▶ **What to work on**
Carry on the article about gold demand in Q1 2025 from the point where it stops.

▶ **Supplied text**
○ ○ ○ ○

Gold records a strong Q1, 2025

Reid Ashcroft | May 7th 2025, 12:09:51 am

Gold posted a strong Q1 2025, with total demand reaching 1,206 tonnes up 1% year-over-year and marking the highest Q1 level since 2016. This strength came despite surging prices, with gold touching a record high of $3,500/oz, reflecting escalating stagflation risks, geopolitical instability, and de-dollarization themes.


Gold posted a strong Q1 2025, with total demand reaching 1,206 tonnes up 1% year-over-year and marking the highest Q1 level since 2016. This strength came despite surging prices, with gold touching a record high of $3,500/oz, reflecting escalating stagflation risks, geopolitical instability, and de-dollarization themes. 

Investment demand led the quarter’s surge, more than doubling to 552t (+170% y/y), its strongest showing since Q1 2022. Gold ETF inflows rebounded sharply as investors sought refuge from volatility in equities and bonds, while bar and coin demand remained solid at 325t—15% above the five-year quarterly average—driven by robust Chinese retail buying. 

Central banks remained net buyers, adding 244t. Though below Q4 levels, purchases stayed within the strong quarterly range seen over the last three years, reinforcing the narrative of waning confidence in US assets amid global trade and policy tensions.

○ ○ ○ ○

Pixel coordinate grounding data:
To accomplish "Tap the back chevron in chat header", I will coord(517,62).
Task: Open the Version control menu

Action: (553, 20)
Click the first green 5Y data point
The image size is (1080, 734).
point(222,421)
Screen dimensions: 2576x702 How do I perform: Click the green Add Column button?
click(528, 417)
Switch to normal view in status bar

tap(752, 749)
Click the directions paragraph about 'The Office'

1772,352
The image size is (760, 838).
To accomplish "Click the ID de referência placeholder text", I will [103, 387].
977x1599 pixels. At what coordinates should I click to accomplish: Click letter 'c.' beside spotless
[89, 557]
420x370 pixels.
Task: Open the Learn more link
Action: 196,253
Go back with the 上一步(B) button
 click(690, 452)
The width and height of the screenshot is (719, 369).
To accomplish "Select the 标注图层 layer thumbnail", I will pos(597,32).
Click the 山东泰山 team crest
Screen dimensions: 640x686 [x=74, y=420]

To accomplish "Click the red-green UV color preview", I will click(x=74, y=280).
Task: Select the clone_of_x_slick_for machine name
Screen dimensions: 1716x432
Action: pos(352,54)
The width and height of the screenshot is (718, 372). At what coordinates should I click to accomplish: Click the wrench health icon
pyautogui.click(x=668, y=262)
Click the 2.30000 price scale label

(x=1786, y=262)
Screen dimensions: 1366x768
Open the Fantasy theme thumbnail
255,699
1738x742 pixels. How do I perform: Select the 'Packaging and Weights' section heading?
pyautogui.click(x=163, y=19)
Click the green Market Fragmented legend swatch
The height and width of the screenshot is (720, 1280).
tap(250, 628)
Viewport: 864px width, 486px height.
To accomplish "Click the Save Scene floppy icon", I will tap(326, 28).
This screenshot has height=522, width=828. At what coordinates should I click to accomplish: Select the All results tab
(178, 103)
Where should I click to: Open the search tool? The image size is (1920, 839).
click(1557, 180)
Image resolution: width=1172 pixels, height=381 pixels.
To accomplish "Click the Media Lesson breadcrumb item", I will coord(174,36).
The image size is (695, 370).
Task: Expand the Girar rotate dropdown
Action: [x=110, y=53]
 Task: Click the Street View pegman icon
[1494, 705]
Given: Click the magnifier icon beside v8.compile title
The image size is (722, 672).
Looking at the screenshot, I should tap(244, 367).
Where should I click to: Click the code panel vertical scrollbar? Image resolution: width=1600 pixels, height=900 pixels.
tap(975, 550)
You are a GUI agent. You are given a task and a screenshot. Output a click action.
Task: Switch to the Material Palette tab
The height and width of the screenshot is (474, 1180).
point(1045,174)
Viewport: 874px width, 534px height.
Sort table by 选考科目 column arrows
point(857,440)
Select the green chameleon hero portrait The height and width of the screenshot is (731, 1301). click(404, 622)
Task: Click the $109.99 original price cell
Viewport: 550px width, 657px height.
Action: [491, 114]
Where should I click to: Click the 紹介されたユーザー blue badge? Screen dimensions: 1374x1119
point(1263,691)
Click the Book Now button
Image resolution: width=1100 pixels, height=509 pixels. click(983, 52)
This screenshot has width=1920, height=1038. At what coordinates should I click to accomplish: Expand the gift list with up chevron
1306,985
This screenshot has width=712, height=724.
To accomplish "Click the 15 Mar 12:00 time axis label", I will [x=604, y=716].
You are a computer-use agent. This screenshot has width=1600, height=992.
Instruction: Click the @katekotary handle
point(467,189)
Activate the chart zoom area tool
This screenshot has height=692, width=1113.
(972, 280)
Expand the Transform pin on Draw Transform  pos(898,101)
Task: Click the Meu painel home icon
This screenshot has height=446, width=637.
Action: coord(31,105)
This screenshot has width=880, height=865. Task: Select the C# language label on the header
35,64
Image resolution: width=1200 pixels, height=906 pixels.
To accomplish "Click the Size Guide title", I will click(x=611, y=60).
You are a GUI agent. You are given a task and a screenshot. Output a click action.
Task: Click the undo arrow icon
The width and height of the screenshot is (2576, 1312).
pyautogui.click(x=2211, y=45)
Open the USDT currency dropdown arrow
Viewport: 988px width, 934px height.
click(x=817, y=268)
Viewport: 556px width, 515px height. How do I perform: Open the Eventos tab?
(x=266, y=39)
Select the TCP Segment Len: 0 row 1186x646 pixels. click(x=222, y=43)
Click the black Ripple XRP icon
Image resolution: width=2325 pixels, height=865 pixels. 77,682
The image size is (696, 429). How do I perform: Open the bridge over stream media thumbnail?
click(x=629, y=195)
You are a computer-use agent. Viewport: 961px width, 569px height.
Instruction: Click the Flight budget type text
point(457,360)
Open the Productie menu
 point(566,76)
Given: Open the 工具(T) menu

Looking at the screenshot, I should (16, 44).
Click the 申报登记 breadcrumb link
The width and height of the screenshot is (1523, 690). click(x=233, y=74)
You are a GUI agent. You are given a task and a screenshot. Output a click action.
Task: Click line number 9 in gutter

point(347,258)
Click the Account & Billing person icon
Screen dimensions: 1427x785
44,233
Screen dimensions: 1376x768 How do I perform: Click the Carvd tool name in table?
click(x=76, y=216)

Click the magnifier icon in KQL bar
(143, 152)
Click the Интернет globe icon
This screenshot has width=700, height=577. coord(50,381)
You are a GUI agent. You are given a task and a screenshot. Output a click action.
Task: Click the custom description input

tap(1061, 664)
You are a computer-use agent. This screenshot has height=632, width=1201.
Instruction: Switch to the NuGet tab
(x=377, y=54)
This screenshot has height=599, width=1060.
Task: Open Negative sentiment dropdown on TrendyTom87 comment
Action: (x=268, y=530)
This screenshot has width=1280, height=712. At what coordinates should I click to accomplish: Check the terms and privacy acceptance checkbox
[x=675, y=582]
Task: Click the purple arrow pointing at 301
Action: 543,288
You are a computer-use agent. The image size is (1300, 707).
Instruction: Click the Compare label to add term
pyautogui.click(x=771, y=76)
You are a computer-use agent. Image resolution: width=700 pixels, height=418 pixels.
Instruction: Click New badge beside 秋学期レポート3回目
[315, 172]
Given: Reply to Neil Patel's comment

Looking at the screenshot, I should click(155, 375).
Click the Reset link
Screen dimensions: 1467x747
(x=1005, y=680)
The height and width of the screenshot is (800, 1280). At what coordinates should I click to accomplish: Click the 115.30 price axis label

○ ○ ○ ○

▶ **Output of the task**
Jewelry demand declined significantly under record price pressures, with volume falling to its lowest since the 2020 COVID-related collapse. However, in value terms, jewelry spending still rose 9% y/y to $35 billion, indicating persistent consumer interest in gold as a store of value. 

Technology demand held steady at 80t y/y, supported by AI-led electronics growth, though outlooks remain cautious due to tariff-related uncertainty. 

Looking ahead, investment demand is expected to stay elevated, supported by persistent macro headwinds and rising deficits. While jewelry and recycling may remain subdued due to price sensitivity and low market stocks, central bank and bar/coin buying are likely to stay resilient, sustaining overall demand momentum.